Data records
+--

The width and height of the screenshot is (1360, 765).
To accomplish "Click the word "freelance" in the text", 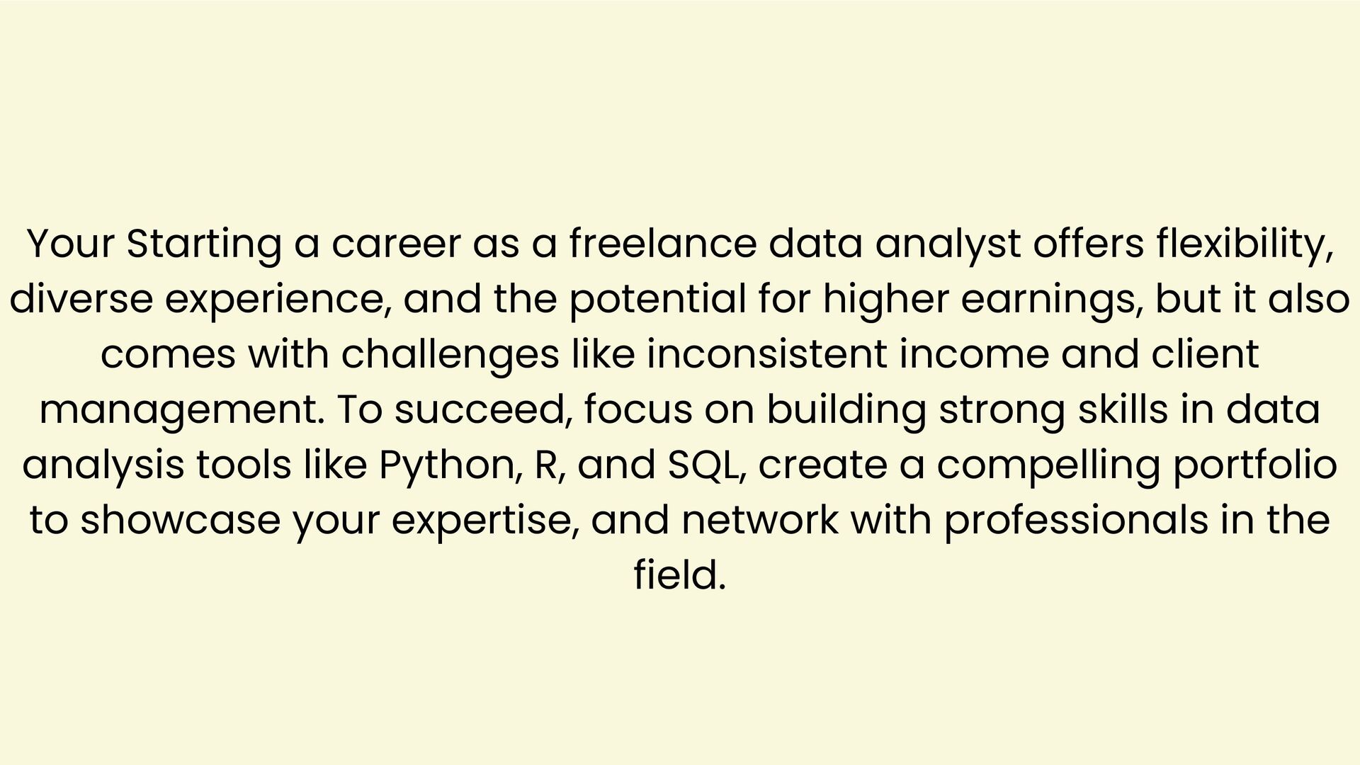I will (x=663, y=244).
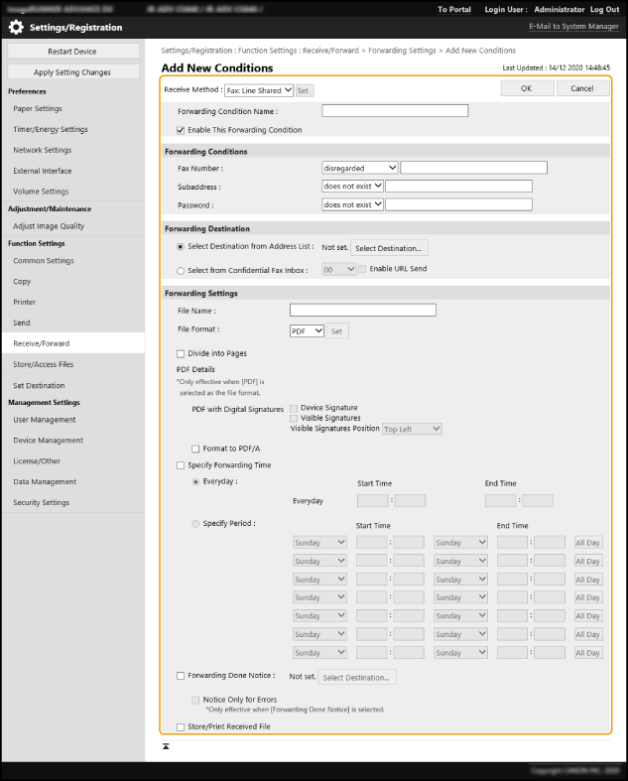Click the Settings/Registration gear icon
The height and width of the screenshot is (781, 628).
16,28
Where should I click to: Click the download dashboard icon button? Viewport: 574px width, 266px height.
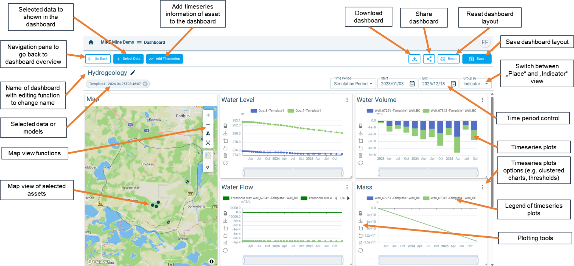[414, 59]
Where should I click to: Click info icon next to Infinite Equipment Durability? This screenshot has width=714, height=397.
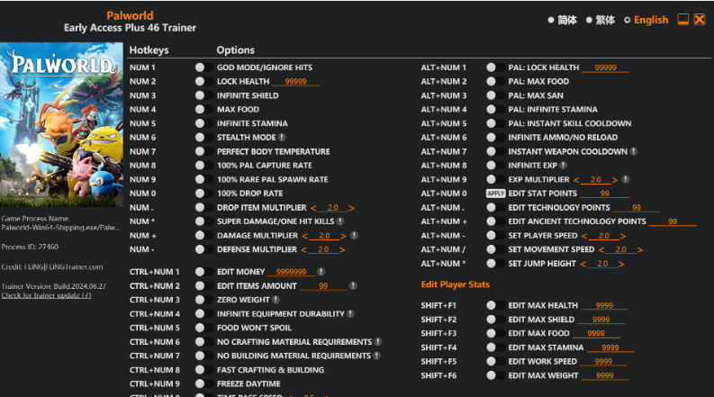(x=350, y=314)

+--

Exercise aim: Nothing but the lines from the one that holds "Where should I click to: Click the" through the end of the data should appear, written out exactly, without pictures.

Solution to this task:
Where should I click to: Click the download dashboard icon button? Viewport: 574px width, 266px height.
[414, 59]
Where should I click to: Click info icon next to Infinite Equipment Durability? This screenshot has width=714, height=397.
(x=350, y=314)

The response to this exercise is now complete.